Debajo de la ventana había un niño sobre la hierba, uno o dos años mayor que Livia. A sus pies, había una pelota de fútbol de plástico. Tenía el pelo castaño rizado, que le sobresalía por debajo del gorro de lana, y llevaba un anorak mal abrochado. Observaba a Joakim con ojos curiosos.
– Hola -saludó este.
– Hola -dijo el niño.
– No es buena idea que juegues a la pelota justo aquí -prosiguió Joakim-. Si fallas, puedes romper un cristal.
– Apunto a la pared -contestó el niño-. Siempre acierto.
– Bien. ¿Cómo te llamas?
– Andreas.
Este se restregó con la palma de la mano la nariz roja a causa del frío.
– ¿Dónde vives?
– Allá lejos.
Señaló hacia la granja. Así que Andreas era uno de los hijos de Carlsson, el campesino, y ese sábado había salido de paseo por su cuenta.
– ¿Quieres entrar? -le preguntó Joakim.
– ¿Para qué?
– Puedes conocer a Livia y a Gabriel -contestó él-. Son mis hijos… Livia es de tu edad.
– Yo tengo siete años -anunció Andreas-. ¿Ella los ha cumplido?
– No. Pero tiene casi tu edad.
El niño asintió. Volvió a frotarse la nariz y se decidió a entrar.
– Solo un rato. Pronto comeremos.
Recogió la pelota y desapareció detrás de una esquina de la casa.
Joakim cerró la ventana y salió de la habitación.
– ¡Livia y Gabriel! -gritó-. Tenemos visita.

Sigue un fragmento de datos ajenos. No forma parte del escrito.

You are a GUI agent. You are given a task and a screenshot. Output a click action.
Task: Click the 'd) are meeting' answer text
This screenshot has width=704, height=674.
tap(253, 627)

Pasaron unos segundos, luego apareció su hija con Foreman en la mano.
– ¿Qué?
– Hay alguien que quiere conocerte.
– ¿Quién?
– Un niño.
– ¿Un niño? -Livia abrió los ojos-. No quiero verlo. ¿Cómo se llama?
– Andreas. Vive en la granja de al lado.
– Pero ¡yo no lo conozco, papá!
Había pánico en su voz, pero antes de que Joakim pudiera decir algo sensato sobre las ventajas de conocer gente nueva, se abrió la puerta de la calle y el niño entró en el recibidor. Se quedó parado sobre la alfombrilla.
– Pasa, Andreas -dijo él-. Quítate el gorro y el abrigo.
– Vale.
Hizo lo que le decía y dejó la ropa tirada en el suelo.